__TASK TO CARRY OUT__
Since the data must remain as supplied, reproduce it word for word.

▶

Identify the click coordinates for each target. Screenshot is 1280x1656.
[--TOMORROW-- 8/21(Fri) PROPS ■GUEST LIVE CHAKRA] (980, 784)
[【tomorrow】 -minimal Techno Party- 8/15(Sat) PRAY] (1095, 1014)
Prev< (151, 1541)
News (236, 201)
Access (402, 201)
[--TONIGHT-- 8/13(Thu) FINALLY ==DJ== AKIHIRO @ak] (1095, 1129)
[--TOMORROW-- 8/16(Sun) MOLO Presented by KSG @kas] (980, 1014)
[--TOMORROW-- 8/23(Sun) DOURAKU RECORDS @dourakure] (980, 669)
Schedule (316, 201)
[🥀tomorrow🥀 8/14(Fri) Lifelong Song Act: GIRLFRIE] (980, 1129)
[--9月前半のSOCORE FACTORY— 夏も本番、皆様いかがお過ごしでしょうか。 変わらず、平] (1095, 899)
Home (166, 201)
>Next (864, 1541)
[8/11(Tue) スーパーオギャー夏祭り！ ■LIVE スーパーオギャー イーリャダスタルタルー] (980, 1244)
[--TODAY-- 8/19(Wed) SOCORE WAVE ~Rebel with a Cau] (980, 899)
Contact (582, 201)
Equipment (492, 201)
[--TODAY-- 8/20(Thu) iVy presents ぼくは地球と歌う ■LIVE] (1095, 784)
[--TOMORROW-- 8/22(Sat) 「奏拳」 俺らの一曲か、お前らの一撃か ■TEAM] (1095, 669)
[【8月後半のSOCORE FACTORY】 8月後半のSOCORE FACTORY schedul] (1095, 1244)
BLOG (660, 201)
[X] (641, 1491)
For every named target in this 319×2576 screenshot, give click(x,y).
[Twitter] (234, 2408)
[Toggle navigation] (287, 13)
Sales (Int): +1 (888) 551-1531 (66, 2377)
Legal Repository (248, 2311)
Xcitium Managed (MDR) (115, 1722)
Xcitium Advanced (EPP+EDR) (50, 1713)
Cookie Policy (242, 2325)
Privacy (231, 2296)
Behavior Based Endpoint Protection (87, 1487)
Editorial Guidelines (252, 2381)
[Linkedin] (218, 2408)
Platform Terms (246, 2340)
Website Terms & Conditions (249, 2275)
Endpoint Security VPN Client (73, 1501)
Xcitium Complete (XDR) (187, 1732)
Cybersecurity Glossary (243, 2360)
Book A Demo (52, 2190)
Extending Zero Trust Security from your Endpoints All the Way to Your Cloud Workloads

◀

__EXERCISE RESPONSE__
Identify the click coordinates for each target. Screenshot is 1280x1656.
[--TOMORROW-- 8/21(Fri) PROPS ■GUEST LIVE CHAKRA] (980, 784)
[【tomorrow】 -minimal Techno Party- 8/15(Sat) PRAY] (1095, 1014)
Prev< (151, 1541)
News (236, 201)
Access (402, 201)
[--TONIGHT-- 8/13(Thu) FINALLY ==DJ== AKIHIRO @ak] (1095, 1129)
[--TOMORROW-- 8/16(Sun) MOLO Presented by KSG @kas] (980, 1014)
[--TOMORROW-- 8/23(Sun) DOURAKU RECORDS @dourakure] (980, 669)
Schedule (316, 201)
[🥀tomorrow🥀 8/14(Fri) Lifelong Song Act: GIRLFRIE] (980, 1129)
[--9月前半のSOCORE FACTORY— 夏も本番、皆様いかがお過ごしでしょうか。 変わらず、平] (1095, 899)
Home (166, 201)
>Next (864, 1541)
[8/11(Tue) スーパーオギャー夏祭り！ ■LIVE スーパーオギャー イーリャダスタルタルー] (980, 1244)
[--TODAY-- 8/19(Wed) SOCORE WAVE ~Rebel with a Cau] (980, 899)
Contact (582, 201)
Equipment (492, 201)
[--TODAY-- 8/20(Thu) iVy presents ぼくは地球と歌う ■LIVE] (1095, 784)
[--TOMORROW-- 8/22(Sat) 「奏拳」 俺らの一曲か、お前らの一撃か ■TEAM] (1095, 669)
[【8月後半のSOCORE FACTORY】 8月後半のSOCORE FACTORY schedul] (1095, 1244)
BLOG (660, 201)
[X] (641, 1491)
For every named target in this 319×2576 screenshot, give click(x,y).
[Twitter] (234, 2408)
[Toggle navigation] (287, 13)
Sales (Int): +1 (888) 551-1531 (66, 2377)
Legal Repository (248, 2311)
Xcitium Managed (MDR) (115, 1722)
Xcitium Advanced (EPP+EDR) (50, 1713)
Cookie Policy (242, 2325)
Privacy (231, 2296)
Behavior Based Endpoint Protection (87, 1487)
Editorial Guidelines (252, 2381)
[Linkedin] (218, 2408)
Platform Terms (246, 2340)
Website Terms & Conditions (249, 2275)
Endpoint Security VPN Client (73, 1501)
Xcitium Complete (XDR) (187, 1732)
Cybersecurity Glossary (243, 2360)
Book A Demo (52, 2190)
Extending Zero Trust Security from your Endpoints All the Way to Your Cloud Workloads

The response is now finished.